New Gold Standard for India Trains

Plans to improve the quality of trains in India

Plans to improve the quality of trains in India

30th November 2017: Indian Railways has embarked on an ambitious plan to upgrade 30 passenger trains over a 3 month period to its new ‘Swarn’ or Gold Standard. The budget for this project is 25 crore, which is 250,000,000 Indian rupee, which at the current exchange rate is aprroximately $3.95 million US Dollars.

The Swarn Standard: This ambitious modernisation plan for trains in India will focus on 10 objectives –

  • Improving on-board entertainment systems.
  • Introducing trolley services for catering.
  • Installing automatic doors on toilets.
  • CCTV in all carriages monitored by Railway Police.
  • Vinyl coatings on seats and sleeper berths.
  • Fluorescent strips in the aisle.
  • Improving sanitation by placing dustbins and disposable toilet seat covers in train toilets, and odour control systems in the train carriages.
  • Braille incorporated into existing signage.
  • WiFi in the train carriages.

Which trains are being upgraded: The plan is to upgrade 15 Rajdhani and 15 Shatabdi train services. Rajdhani trains are fully air-conditioned trains and passengers receive complimentary meals on board. There are currently 46 Rajdhani trains in service in India. Shatabdi trains are express day trains, which are fully air-conditioned and upon which which passengers receive free water, juice, tea and coffee. There are currently 52 Shatabdi trains in operation in India.

Analysis: This is promising start to improving the standard of train services in India. However, there are some formidable obstacles for Indian Railways to overcome before any project to improve train services in India has any real impact. Firstly, the scale of the railway network is enormous. This project will only renovate 32% of Rajdhani trains and 29% of Shatabdi train services.
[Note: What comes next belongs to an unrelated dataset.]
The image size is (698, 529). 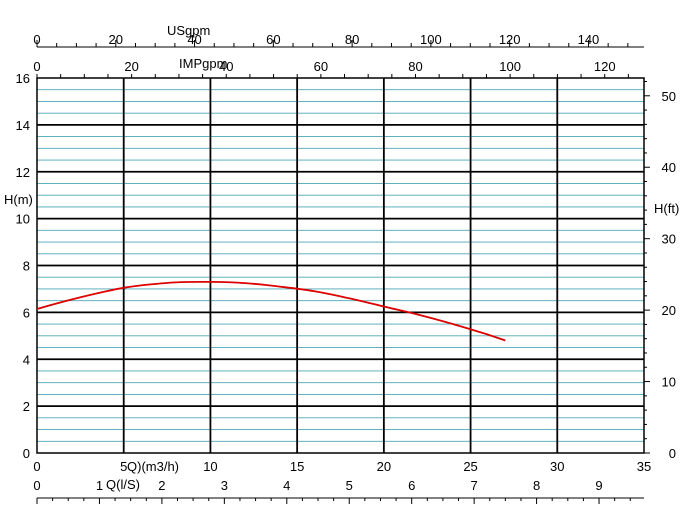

Less than a third of India’s premium railway stock and a tiny fraction (0.2%) of the approximately 13,000 passenger train which operate daily on India’s railway network. The second problem is that India’s trains get damaged very quickly. This kind of initiative has been attempted before. For example on the Tejas train from Mumbai to Goa which sustained very heavy damage on the first occasion it carried passengers. Indian Railways will need to address the behaviour of some it travelling public in order to keep the trains in good condition. Thirdly, there is an ongoing issue of maintenance. A common complaint is that the current stock passenger carriages are not maintained very well. It will be of little use installing new upgraded features on trains if they are not maintained properly.